Сколько бы самострелов мы ни сделали, они всё равно не переломят ход войны. Да, они хороши. Мощные, точные. Но это оружие всё равно стреляет по одному. Зарядить, выстрелить, зарядить снова — и пока это происходит, на нас уже бегут вдесятеро больше татар, тоже стреляя из своих луков и готовя сабли для рукопашного боя. Даже за городской стеной против такого числа не выстоишь.

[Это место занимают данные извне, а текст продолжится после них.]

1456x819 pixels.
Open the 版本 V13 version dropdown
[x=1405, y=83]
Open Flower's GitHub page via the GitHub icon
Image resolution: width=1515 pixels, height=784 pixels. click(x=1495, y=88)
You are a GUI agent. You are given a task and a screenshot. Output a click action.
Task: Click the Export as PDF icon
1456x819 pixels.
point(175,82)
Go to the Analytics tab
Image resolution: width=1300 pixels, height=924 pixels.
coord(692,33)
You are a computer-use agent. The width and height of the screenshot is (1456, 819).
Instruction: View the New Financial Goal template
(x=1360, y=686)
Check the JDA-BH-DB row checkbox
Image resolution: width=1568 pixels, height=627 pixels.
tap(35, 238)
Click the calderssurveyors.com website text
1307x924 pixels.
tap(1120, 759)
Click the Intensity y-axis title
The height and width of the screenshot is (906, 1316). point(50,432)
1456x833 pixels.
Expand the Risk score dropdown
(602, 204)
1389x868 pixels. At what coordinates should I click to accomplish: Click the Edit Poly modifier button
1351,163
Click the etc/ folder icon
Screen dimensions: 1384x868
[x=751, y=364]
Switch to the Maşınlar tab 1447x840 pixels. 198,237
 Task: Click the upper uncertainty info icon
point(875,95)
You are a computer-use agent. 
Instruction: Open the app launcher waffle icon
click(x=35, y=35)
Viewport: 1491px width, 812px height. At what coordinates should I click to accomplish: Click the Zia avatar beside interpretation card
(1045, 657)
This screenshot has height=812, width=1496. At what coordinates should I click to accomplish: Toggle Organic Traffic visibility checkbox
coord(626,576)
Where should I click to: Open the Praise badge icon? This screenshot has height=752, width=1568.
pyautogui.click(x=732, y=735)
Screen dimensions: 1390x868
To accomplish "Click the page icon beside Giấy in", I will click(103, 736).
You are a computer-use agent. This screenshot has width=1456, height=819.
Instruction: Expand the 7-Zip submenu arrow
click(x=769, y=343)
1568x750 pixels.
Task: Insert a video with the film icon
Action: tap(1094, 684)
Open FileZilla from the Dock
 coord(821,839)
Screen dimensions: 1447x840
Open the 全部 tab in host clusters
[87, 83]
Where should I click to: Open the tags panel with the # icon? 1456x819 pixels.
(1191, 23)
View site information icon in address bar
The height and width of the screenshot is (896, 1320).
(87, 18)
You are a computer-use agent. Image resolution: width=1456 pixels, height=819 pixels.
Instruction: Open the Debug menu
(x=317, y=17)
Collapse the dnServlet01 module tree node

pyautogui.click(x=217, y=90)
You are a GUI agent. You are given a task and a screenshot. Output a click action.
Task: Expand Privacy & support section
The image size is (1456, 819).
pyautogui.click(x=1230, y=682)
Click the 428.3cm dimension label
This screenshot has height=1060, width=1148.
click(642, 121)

Чтобы побеждать, нужен порох для ружей и пушек. Победу принесет не разовый залп, как в засаде у рудника, а частая, мощная стрельба. Подавляющая. Разрушающая. Такая, чтобы враг не думал приближаться и не мог спрятаться за своими укрытиями.

Солдат и пушек у нас мало, но так наши шансы возрастают в разы.

Я вытер руки об фартук и сел на чурбак. Порох…

Он простой. Состав известен — сера, селитра и древесный уголь. Всё. Вопрос не в формуле. Вопрос в добыче и очистке.

С древесным углём всё просто. Выбираем мягкую древесину — ольху, иву, липу. Жжём в ямах, накрытых травой, глиной и землей. Главное — не допускать доступа воздуха, чтобы древесина не сгорела, а обуглилась. Когда дым посветлеет и пойдёт ровно — это признак, что обугливание завершилось. Тогда яму быстро открывают, вытаскивают уголь, остужают и хранят в сухом месте. Получается лёгкий, пористый, почти шелковистый уголь. Его легко перетереть в порошок.

Но это самое простое. С углём мы справимся.

Теперь — сера.

Сера не валяется под ногами, это не глина. Но я знаю, что её можно найти в залежах пирита — блестящего камня с металлическим блеском, который многие принимают за золото. Он распространён в районе Урала и, возможно, есть и здесь, в Сибири. С пирита серу можно выпаривать: медленно нагревать камни в закрытом горшке с отверстием, выводящим пары в другой сосуд. Там они оседают, и на стенках появляется жёлтая кристаллическая сера.

Другой способ — из сернистых источников или залежей гипса. Но для этого нужно месторождение, с ним гораздо посложнее.

А вот селитра — настоящая головная боль.

Это калиевая соль азотной кислоты, в природе она очень редко встречается в чистом виде. Её, правда, можно добывать из навозных отстойников.

Процесс такой: собирается земля, в которой гнило много навоза и отбросов. Её замачивают, процеживают, выпаривают, и в осадке остаётся белая кристаллическая масса. Это и есть селитра, только грязная. Её надо очищать — перегонять повторно, растворять и осаждать.

По хорошему, это надо делать, отбросив всякую брезгливость. Найти место где-нибудь за хлевом, где можно выкопать яму, накрыть её досками и оставить гнить все органические останки. Через пару месяцев начнёт потихоньку вырабатываться селитра.

Завтра она не появится. Или даже через месяц. Этот процесс очень долгий. С подогревом, перемешиванием и прочим — несколько месяцев. Если оставить все само собой — почти через год.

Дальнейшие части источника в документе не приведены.